O CAOS AÉREO E A LIDERANÇA
Silvio Celestino em 18 de Julho de 2007 @ 16:00 | Enviar por e-mail | Hits para esta publicação: 575
Liderar não é um ato qualquer, exige competência, comprometimento, conhecimento e responsabilidade pelas pessoas. A competência que se exige do líder, em momentos de crise, não é a técnica, mas sim a capacidade de estabelecer um objetivo claro, engajar as pessoas e oferecer a estrutura necessária para que ele ocorra.
A pessoa que foge de estabelecer uma agenda para entregar o que é sua responsabilidade, não deveria estar liderando. Liderar é comprometer-se e dar o melhor de si para cumprir compromissos assumidos. Para isso, deve saber quais critérios adotar para selecionar os melhores técnicos para realizar as tarefas sob seu comando.
O último elo é exatamente a consciência de sua responsabilidade pelas pessoas e por suas vidas. Aquele que lidera mas não sente este peso, não deveria estar nesta posição. Quer seja no governo, quer seja nas empresas, a segurança das operações deve estar acima de qualquer outra obrigação. Não há resultado financeiro ou cargo político que se justifique por colocar pessoas em risco e muito menos quando vidas humanas são perdidas por acidentes que poderiam ser evitados.
O caos aéreo denota a ausência de muitos dos elementos mencionados. A incompetência dos líderes que estão no comando do Ministério da Defesa, da ANAC e da Infraero para resolver a crise é tão evidente que o mínimo que se espera do Presidente da República é a demissão sumária de todos - ou que force o pedido de afastamento daqueles que não podem por lei ser demitidos.

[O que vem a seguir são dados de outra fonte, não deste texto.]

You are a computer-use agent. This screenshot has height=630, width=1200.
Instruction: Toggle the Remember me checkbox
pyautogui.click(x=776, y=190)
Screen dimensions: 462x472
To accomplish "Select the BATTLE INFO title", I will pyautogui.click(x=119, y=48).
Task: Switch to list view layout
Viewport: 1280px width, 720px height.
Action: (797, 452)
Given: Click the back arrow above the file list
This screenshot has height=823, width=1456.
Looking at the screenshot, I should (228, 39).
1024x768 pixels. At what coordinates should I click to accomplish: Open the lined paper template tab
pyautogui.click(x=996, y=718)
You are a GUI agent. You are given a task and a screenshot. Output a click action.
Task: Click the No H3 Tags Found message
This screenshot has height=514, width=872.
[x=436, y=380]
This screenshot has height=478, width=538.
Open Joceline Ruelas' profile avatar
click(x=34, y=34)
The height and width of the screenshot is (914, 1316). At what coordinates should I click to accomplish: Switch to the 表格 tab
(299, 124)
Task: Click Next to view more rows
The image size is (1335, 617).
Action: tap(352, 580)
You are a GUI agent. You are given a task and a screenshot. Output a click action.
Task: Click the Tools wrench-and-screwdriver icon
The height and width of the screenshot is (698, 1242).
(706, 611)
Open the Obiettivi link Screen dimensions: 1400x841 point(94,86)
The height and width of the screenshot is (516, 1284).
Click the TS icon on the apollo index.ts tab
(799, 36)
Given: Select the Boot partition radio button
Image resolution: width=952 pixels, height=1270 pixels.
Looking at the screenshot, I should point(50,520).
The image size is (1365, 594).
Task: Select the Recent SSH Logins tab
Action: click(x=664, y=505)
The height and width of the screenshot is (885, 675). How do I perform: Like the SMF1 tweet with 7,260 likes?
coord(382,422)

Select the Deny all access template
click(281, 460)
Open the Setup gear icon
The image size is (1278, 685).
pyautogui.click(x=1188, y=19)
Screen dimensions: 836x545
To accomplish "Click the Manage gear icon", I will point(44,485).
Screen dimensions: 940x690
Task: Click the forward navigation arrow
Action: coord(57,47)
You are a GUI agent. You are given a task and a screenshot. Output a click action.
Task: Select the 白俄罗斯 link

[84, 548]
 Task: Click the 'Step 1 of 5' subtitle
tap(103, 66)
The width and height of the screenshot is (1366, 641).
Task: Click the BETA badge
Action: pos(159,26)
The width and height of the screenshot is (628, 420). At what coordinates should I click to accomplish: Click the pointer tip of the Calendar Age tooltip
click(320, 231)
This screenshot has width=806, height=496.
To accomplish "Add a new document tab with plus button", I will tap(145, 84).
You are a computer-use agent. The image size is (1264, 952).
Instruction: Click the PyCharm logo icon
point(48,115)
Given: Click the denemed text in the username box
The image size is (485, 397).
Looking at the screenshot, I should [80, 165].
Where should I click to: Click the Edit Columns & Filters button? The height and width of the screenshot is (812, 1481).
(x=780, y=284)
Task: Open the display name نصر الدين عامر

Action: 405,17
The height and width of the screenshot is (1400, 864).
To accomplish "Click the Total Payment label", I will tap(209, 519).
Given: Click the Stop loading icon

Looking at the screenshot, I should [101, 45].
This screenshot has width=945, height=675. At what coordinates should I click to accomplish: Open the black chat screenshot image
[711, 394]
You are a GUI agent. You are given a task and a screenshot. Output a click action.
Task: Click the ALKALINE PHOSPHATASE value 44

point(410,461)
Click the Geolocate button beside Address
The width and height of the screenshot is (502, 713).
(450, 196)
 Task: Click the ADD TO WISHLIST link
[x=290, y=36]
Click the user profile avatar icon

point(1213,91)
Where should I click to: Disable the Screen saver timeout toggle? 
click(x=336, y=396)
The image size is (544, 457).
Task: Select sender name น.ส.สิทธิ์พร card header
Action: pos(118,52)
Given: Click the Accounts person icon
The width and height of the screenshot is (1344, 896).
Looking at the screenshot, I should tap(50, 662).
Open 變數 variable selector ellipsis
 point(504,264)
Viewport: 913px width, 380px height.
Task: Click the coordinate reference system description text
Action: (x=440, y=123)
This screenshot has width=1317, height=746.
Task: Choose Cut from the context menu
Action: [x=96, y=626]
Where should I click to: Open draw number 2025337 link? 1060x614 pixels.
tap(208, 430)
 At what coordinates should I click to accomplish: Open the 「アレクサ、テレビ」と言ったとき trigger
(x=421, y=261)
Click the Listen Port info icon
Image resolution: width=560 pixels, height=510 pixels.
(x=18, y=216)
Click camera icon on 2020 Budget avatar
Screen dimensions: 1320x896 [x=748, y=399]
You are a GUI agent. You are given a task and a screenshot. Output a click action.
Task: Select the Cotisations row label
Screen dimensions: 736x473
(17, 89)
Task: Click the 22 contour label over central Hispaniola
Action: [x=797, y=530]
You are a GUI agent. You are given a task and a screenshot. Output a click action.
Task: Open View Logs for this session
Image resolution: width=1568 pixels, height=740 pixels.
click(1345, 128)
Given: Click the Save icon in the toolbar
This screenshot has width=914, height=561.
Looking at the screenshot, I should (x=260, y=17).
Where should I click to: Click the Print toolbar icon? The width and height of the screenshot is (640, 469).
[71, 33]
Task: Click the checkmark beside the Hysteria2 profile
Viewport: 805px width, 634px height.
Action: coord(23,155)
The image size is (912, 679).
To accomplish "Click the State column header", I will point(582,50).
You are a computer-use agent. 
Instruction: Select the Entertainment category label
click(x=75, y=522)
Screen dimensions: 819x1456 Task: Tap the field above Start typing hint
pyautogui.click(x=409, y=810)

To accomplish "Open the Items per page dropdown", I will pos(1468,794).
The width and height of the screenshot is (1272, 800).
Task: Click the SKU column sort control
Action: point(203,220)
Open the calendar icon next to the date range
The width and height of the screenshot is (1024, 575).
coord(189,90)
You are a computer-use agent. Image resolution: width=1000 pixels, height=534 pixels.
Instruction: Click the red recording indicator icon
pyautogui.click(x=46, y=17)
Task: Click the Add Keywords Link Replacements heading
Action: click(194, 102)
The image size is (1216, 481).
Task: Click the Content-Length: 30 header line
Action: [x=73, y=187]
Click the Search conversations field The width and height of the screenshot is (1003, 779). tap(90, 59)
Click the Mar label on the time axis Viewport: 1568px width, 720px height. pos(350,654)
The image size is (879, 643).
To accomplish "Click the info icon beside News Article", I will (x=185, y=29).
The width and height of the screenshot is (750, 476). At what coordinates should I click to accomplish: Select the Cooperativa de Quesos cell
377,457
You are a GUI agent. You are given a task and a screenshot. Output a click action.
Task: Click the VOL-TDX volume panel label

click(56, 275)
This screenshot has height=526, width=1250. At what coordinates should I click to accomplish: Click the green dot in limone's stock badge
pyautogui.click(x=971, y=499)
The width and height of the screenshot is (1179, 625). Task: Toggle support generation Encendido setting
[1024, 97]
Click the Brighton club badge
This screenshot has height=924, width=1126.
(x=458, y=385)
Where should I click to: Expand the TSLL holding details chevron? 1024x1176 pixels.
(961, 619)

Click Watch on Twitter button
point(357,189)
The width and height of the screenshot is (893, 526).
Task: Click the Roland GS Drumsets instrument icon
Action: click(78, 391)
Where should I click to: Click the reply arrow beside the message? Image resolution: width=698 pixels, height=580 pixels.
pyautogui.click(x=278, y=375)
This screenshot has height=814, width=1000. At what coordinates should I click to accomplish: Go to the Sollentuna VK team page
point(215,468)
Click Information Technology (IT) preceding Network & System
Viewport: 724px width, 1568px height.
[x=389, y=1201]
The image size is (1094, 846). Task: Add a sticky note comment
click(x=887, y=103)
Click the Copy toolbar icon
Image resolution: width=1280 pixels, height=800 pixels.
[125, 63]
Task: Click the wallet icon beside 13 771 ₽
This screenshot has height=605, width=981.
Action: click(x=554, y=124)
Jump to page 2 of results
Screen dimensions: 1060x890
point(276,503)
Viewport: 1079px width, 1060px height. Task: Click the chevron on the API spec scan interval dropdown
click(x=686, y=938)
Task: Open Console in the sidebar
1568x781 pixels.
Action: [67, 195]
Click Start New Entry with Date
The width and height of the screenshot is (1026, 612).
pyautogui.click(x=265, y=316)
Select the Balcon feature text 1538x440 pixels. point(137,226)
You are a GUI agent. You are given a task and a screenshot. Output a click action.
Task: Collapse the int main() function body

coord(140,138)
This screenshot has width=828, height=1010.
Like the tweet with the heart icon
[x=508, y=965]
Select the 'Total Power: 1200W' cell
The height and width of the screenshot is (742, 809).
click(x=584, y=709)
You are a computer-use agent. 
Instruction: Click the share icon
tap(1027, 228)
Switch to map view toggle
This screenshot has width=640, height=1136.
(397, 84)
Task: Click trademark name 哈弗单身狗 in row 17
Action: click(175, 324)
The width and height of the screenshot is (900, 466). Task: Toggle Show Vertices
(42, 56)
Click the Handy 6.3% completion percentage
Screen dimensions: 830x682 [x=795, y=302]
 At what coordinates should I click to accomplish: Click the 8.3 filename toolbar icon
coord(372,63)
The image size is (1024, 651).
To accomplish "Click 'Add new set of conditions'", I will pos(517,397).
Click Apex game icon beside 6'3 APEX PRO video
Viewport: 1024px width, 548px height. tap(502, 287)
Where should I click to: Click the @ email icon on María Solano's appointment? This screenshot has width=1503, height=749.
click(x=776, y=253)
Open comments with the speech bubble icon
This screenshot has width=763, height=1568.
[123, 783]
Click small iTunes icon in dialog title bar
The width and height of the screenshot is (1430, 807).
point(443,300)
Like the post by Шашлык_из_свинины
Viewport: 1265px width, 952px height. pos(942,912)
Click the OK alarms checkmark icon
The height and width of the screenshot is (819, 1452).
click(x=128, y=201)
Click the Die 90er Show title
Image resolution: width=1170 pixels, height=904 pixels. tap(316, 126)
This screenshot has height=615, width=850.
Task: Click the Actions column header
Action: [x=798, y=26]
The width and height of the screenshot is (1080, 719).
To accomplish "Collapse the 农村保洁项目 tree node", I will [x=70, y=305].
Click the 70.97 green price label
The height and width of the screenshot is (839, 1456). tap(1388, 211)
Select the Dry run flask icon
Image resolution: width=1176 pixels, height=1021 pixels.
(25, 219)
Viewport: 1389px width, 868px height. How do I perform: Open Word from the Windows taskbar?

Afinal, a incompetência é a pior forma de desonestidade, pois é acobertada por explicações que nada fazem a não ser perpetuar a mediocridade. E neste caso, quanto mais tempo deixarmos o setor aéreo nas mãos destes senhores, maiores os riscos a que todos nós estamos submetidos.
A falta de comprometimento dos envolvidos aliada a dúvidas quanto ao seu conhecimento sobre como resolver a questão também é notória. Em nenhum momento ouvimos uma resposta organizada do que ocorre no setor aéreo nacional, nem um plano de ação com datas consistentes de quando estes elementos estarão nas condições desejadas para que o setor aéreo esteja operando de forma segura, confiável e capaz de suportar o crescimento do país. E até lá, uma situação operacional rigorosa definida e que não coloque em risco a vida das pessoas.
Líderes que não são capazes de organizar estruturas não deveriam merecer o cargo que ocupam. Irresponsabilidade em todos os níveis e o caos que resultam em perda de vidas. Neste exato instante, milhares de pessoas estão voando neste contexto. Precisamos de respostas com data certa e uma solução definitiva.